A "loose cannon" is an apt name for something out of control: when an 8000 pound cannon came loose from a mooring on a ship, it could wreak terror on the crew as it wiped out anything or person in its path and destroyed the ship's walls.

A ship’s cannon balls used to be stacked on a brass structure called a ‘monkey’ – the brass would contract in cold weather and the cannon balls would fall off. From this comes the phrase 'Cold enough to freeze the balls off a brass monkey’.

The term "shrapnel" has been generalized to refer to any fragments of bullets, shell casings, and bombs, the term originally referred to a hollow cannonball filled with lead shot that burst in mid-air, invented by Henry Shrapnel in the 18th century.

Sailors used Edam as a makeshift cannonball in a battle between the Uruguayan and Argentinian navies in 1841. One of the cheesy missiles killed two men.
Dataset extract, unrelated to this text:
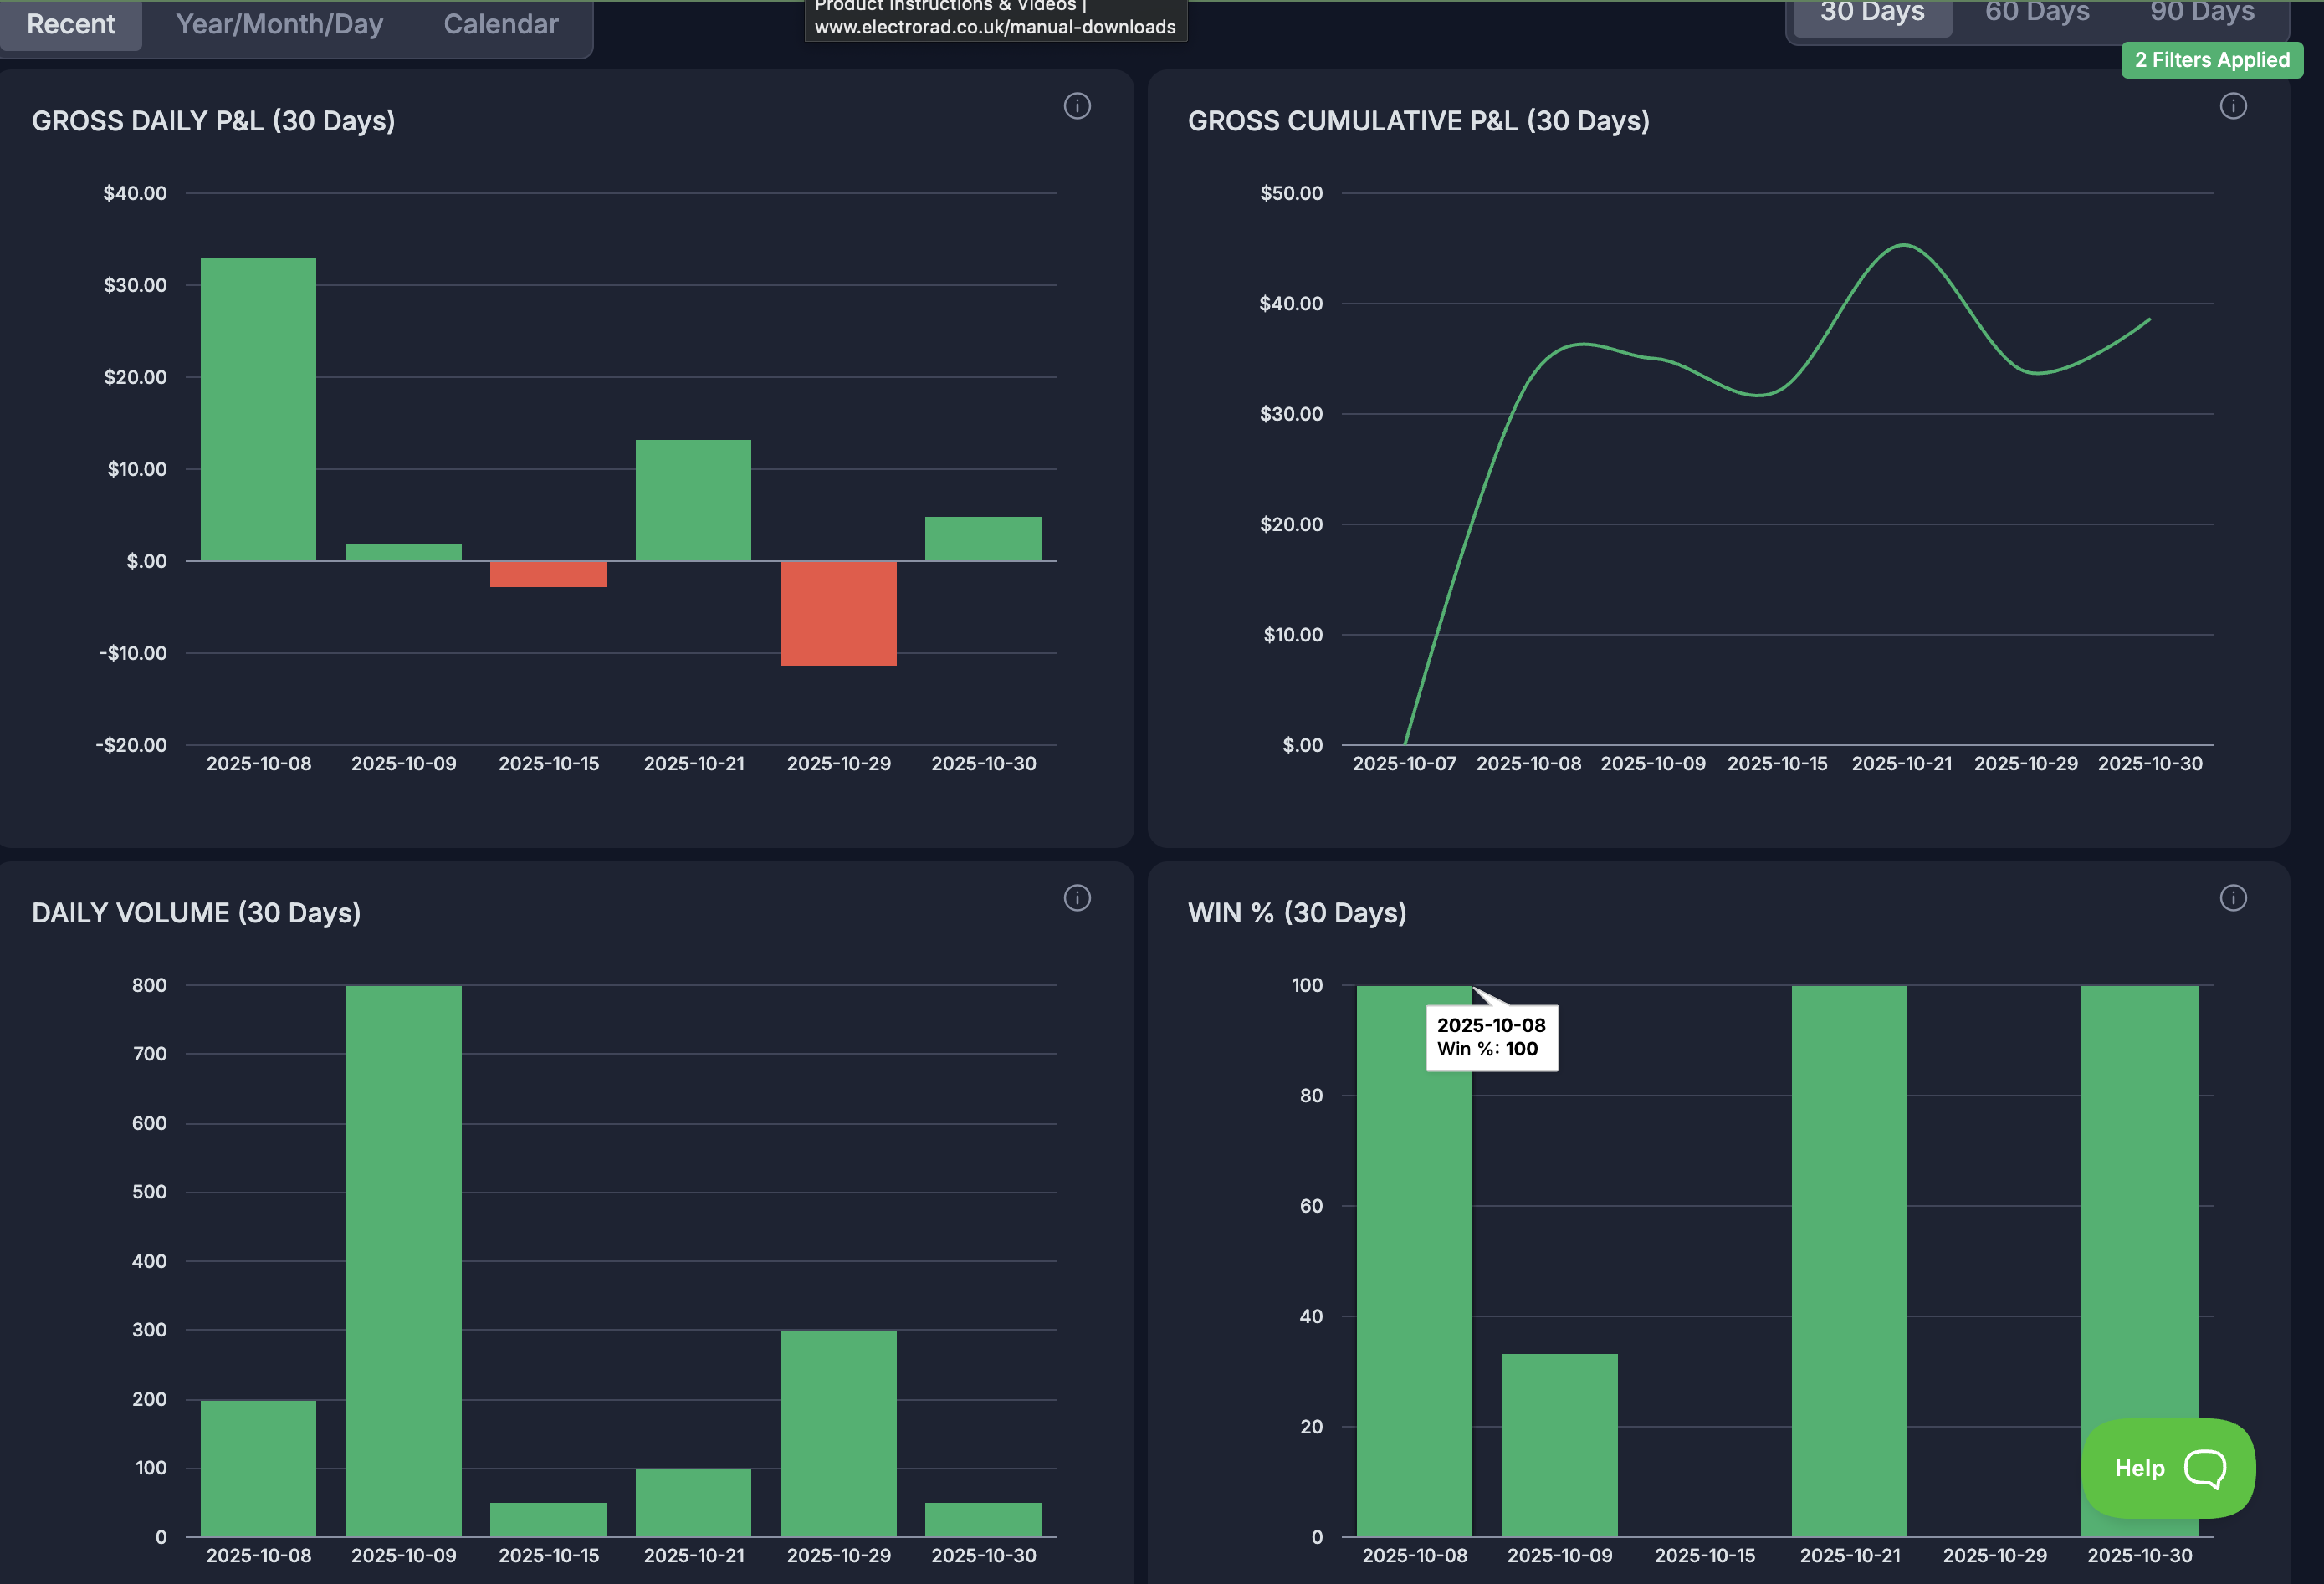Open info icon for Win % chart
There is one double barrel cannon in existence. It was forged in the spring of 1862 in Athens, Georgia, according to the design of John Gilleland. He was a 53-year-old private in the Mitchel Thunderbolts, a homeguard unit for men too old for active duty. The weapon was intended to fire simultaneously from side-by-side barrels two balls linked by a chain, intended to scythe down enemy soldiers like standing wheat.

Big Bertha was the name of a type of super-heavy siege artillery developed by the armaments manufacturer Krupp in Germany on the eve of World War I. When firing the huge cannons during the war, its German operators had to move 300 yards away and fire it electrically. They were still so close they required cotton wadding in their eyes, nose and ears, and fired it with their mouth open to prevent the gun from blowing out their ear drums.

Big Bertha in action

Jim Bristoe, an American, invented a 30-foot-long, 2-ton pumpkin cannon that can fire pumpkins up to five miles.

There is a howitzer cannon permanently mounted at Charles River esplanade in Boston, which is used every July 4th as "extra percussion" for Tchaikovsky's 1812 Overture.